Una crisis profunda afecta a la actividad tabacalera tucumana

Diversos problemas ocasionaron que se pierda la mitad de la producción de la campaña. Sequía, lluvia en exceso, granizo, plagas y enfermedades derivaron en que la cosecha de Burley sea de 4,5 millones de kilos.

UN MAL AÑO. Los productores temen que el tabaco termine dañándose en los galpones. LA GACETA / OSVALDO RIPOLL
UN MAL AÑO. Los productores temen que el tabaco termine dañándose en los galpones. LA GACETA / OSVALDO RIPOLL
03 Marzo 2007
A pocos días del inicio del acopio de tabaco Burley en la provincia, la situación de los productores de este sector es de quebranto, por la profunda crisis que afecta a la actividad. Así lo revelaron a LA GACETA los presidentes de la Asociación de Productores Tabacaleros de La Cocha, Luis Bravo, y de la Unión de Tabacaleros de Tucumán, Ricardo Peluffo.
De acuerdo con los cálculos preliminares, la producción de tabaco se ubicaría en torno de los 4,5 millones de kilos, un 50% menos que el volumen cosechado en la campaña anterior (9,3 millones de kilos). "Hablamos de una de las caídas de producción más importantes de la historia de la actividad.

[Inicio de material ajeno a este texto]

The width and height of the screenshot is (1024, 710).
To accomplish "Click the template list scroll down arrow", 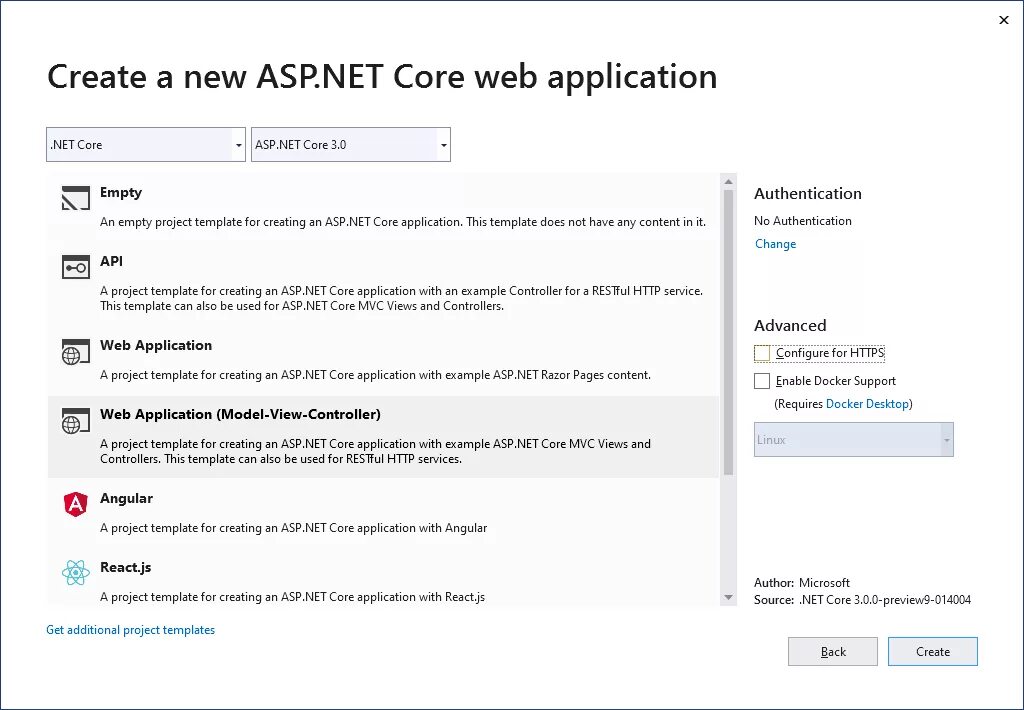I will (729, 597).
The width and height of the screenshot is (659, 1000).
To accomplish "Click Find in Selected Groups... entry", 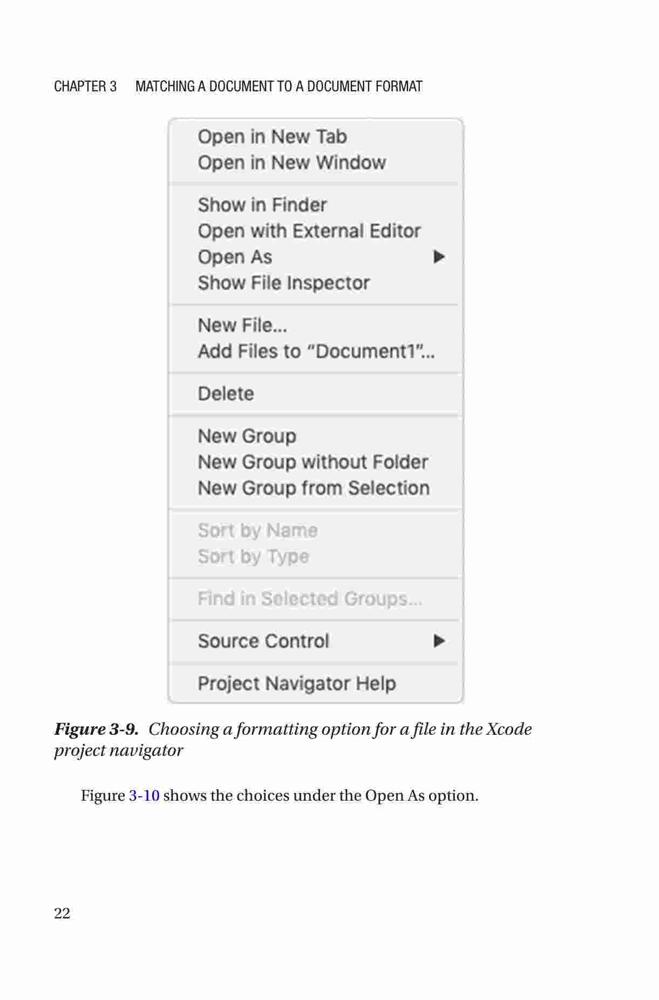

En esta temporada ocurrieron varias catástrofes juntas, como una sequía el año pasado, luego una lluvia excesiva, granizo, y plagas y enfermedades", comentó Bravo. Explicó que el exceso de agua dañó el tabaco terminado y provocó "asfixia radicular", con lo que se perdieron varias hectáreas de cultivo. "También hubo vientos que afectaron y finalmente podredumbre de la producción en los galpones", añadió.
Frente a este cuadro de situación tan delicado, los agricultores aguardan que las compañías tabacaleras inicien el acopio del producto lo antes posible. Para el miércoles de la semana próxima se espera que la compañía Massalin Particulares comience a receptar tabaco, mientras que la Cooperativa Agropecuaria (ex La Invernada) empezaría a acopiar el 12 del corriente. "Ahora el productor tiene su tabaco en galpones que representan un gran riesgo e incomodidad. Es necesario entregar cuanto antes el producto", subrayó Bravo.
El acopio en Tucumán se lanzaría pese a que aún no fueron definidos los precios del Burley. "Vamos a sentarnos a negociar una vez que concluyan las tratativas similares que comenzarán la semana próxima en Misiones, para que los valores que allí surjan nos sirvan como parámetro", destacó Bravo. En la última campaña, el sector tabacalero de nuestra provincia consiguió un precio de $ 4,47 el kilo para el tabaco de mayor calidad, con un promedio general de $ 2,94 por kilo. "Tenemos que luchar para que la diferencia entre la clase ponderante y el promedio no sea tan marcada. Para que el productor recupere algo de sus costos, el precio promedio debería rondar los $ 3,50", dijo Bravo.
Los tabacaleros esperan ayuda del Estado y de las compañías fabricantes de cigarrillos para superar la crisis actual. "La emergencia económica es importante, pero sólo difiere pagos. Lo que necesitamos ahora son créditos blandos para poder afrontar la próxima campaña. Ya no quedan grandes productores tabacaleros, y el sector está compuesto en su totalidad por minifundistas", finalizó Bravo.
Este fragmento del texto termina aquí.